─── Data to process ───

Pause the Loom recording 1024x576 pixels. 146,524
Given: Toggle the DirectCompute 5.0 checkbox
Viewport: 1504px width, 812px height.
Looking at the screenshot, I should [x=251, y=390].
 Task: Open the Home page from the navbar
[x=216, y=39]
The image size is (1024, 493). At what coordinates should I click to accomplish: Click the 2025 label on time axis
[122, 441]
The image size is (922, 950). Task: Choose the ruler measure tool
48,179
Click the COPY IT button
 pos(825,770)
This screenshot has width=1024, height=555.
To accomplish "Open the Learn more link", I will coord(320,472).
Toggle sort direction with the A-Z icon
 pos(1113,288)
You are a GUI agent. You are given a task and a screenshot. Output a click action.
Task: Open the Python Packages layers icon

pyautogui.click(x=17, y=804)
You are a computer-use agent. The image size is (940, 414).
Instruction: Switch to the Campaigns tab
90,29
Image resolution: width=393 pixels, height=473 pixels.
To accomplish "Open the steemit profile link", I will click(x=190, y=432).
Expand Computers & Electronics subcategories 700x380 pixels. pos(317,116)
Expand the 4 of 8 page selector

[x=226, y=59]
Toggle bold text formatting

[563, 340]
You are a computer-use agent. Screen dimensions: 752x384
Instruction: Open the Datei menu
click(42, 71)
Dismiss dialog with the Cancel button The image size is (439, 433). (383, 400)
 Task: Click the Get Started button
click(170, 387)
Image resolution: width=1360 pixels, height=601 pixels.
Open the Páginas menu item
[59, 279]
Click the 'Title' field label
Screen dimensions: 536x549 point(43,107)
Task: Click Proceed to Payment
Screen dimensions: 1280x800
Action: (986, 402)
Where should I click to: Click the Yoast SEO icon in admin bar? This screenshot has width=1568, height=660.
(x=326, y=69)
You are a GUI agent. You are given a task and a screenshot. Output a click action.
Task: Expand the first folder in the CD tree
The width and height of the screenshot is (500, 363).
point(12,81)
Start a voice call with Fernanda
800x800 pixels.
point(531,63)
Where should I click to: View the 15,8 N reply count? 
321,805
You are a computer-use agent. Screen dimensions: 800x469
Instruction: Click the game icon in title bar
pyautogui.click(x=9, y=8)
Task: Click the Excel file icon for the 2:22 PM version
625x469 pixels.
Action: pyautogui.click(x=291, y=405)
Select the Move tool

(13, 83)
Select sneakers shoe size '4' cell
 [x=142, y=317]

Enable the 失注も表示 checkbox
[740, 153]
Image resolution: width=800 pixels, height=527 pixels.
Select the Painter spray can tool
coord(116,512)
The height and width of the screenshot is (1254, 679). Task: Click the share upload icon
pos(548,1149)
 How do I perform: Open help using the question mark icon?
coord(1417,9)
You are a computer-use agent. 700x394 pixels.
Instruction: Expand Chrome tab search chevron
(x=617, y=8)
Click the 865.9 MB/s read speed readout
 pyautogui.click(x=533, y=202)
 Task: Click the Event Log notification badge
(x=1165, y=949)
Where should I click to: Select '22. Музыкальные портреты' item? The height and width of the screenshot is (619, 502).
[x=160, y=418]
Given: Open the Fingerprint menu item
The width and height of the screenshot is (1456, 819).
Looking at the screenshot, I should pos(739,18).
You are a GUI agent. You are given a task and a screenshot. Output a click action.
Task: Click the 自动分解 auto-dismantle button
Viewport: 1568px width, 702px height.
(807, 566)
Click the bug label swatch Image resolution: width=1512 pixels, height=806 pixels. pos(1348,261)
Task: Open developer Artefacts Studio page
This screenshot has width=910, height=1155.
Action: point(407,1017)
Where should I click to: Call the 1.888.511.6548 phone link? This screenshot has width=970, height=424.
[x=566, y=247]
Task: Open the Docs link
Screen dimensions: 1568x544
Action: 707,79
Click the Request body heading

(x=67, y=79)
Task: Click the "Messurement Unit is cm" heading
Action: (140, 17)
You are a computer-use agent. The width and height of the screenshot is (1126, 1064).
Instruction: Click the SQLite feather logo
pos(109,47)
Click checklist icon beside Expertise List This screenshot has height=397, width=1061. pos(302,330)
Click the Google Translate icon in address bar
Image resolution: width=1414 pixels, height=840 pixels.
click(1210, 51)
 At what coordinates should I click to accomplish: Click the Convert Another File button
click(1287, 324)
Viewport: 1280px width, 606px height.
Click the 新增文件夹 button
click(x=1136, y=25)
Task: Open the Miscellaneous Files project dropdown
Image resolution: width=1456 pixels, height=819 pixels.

───

**Request:** Rewrite all the data above, substituting "Goal:" for each occurrence of "Instruction:" and leaving everything else unchanged.

**Worked answer:**
Pause the Loom recording 1024x576 pixels. 146,524
Given: Toggle the DirectCompute 5.0 checkbox
Viewport: 1504px width, 812px height.
Looking at the screenshot, I should [x=251, y=390].
 Task: Open the Home page from the navbar
[x=216, y=39]
The image size is (1024, 493). At what coordinates should I click to accomplish: Click the 2025 label on time axis
[122, 441]
The image size is (922, 950). Task: Choose the ruler measure tool
48,179
Click the COPY IT button
 pos(825,770)
This screenshot has width=1024, height=555.
To accomplish "Open the Learn more link", I will coord(320,472).
Toggle sort direction with the A-Z icon
 pos(1113,288)
You are a GUI agent. You are given a task and a screenshot. Output a click action.
Task: Open the Python Packages layers icon

pyautogui.click(x=17, y=804)
You are a computer-use agent. The image size is (940, 414).
Goal: Switch to the Campaigns tab
90,29
Image resolution: width=393 pixels, height=473 pixels.
To accomplish "Open the steemit profile link", I will click(x=190, y=432).
Expand Computers & Electronics subcategories 700x380 pixels. pos(317,116)
Expand the 4 of 8 page selector

[x=226, y=59]
Toggle bold text formatting

[563, 340]
You are a computer-use agent. Screen dimensions: 752x384
Goal: Open the Datei menu
click(42, 71)
Dismiss dialog with the Cancel button The image size is (439, 433). (383, 400)
 Task: Click the Get Started button
click(170, 387)
Image resolution: width=1360 pixels, height=601 pixels.
Open the Páginas menu item
[59, 279]
Click the 'Title' field label
Screen dimensions: 536x549 point(43,107)
Task: Click Proceed to Payment
Screen dimensions: 1280x800
Action: (986, 402)
Where should I click to: Click the Yoast SEO icon in admin bar? This screenshot has width=1568, height=660.
(x=326, y=69)
You are a GUI agent. You are given a task and a screenshot. Output a click action.
Task: Expand the first folder in the CD tree
The width and height of the screenshot is (500, 363).
point(12,81)
Start a voice call with Fernanda
800x800 pixels.
point(531,63)
Where should I click to: View the 15,8 N reply count? 
321,805
You are a computer-use agent. Screen dimensions: 800x469
Goal: Click the game icon in title bar
pyautogui.click(x=9, y=8)
Task: Click the Excel file icon for the 2:22 PM version
625x469 pixels.
Action: pyautogui.click(x=291, y=405)
Select the Move tool

(13, 83)
Select sneakers shoe size '4' cell
 [x=142, y=317]

Enable the 失注も表示 checkbox
[740, 153]
Image resolution: width=800 pixels, height=527 pixels.
Select the Painter spray can tool
coord(116,512)
The height and width of the screenshot is (1254, 679). Task: Click the share upload icon
pos(548,1149)
 How do I perform: Open help using the question mark icon?
coord(1417,9)
You are a computer-use agent. 700x394 pixels.
Goal: Expand Chrome tab search chevron
(x=617, y=8)
Click the 865.9 MB/s read speed readout
 pyautogui.click(x=533, y=202)
 Task: Click the Event Log notification badge
(x=1165, y=949)
Where should I click to: Select '22. Музыкальные портреты' item? The height and width of the screenshot is (619, 502).
[x=160, y=418]
Given: Open the Fingerprint menu item
The width and height of the screenshot is (1456, 819).
Looking at the screenshot, I should pos(739,18).
You are a GUI agent. You are given a task and a screenshot. Output a click action.
Task: Click the 自动分解 auto-dismantle button
Viewport: 1568px width, 702px height.
(807, 566)
Click the bug label swatch Image resolution: width=1512 pixels, height=806 pixels. pos(1348,261)
Task: Open developer Artefacts Studio page
This screenshot has width=910, height=1155.
Action: point(407,1017)
Where should I click to: Call the 1.888.511.6548 phone link? This screenshot has width=970, height=424.
[x=566, y=247]
Task: Open the Docs link
Screen dimensions: 1568x544
Action: 707,79
Click the Request body heading

(x=67, y=79)
Task: Click the "Messurement Unit is cm" heading
Action: (140, 17)
You are a computer-use agent. The width and height of the screenshot is (1126, 1064).
Goal: Click the SQLite feather logo
pos(109,47)
Click checklist icon beside Expertise List This screenshot has height=397, width=1061. pos(302,330)
Click the Google Translate icon in address bar
Image resolution: width=1414 pixels, height=840 pixels.
click(1210, 51)
 At what coordinates should I click to accomplish: Click the Convert Another File button
click(1287, 324)
Viewport: 1280px width, 606px height.
Click the 新增文件夹 button
click(x=1136, y=25)
Task: Open the Miscellaneous Files project dropdown
Image resolution: width=1456 pixels, height=819 pixels.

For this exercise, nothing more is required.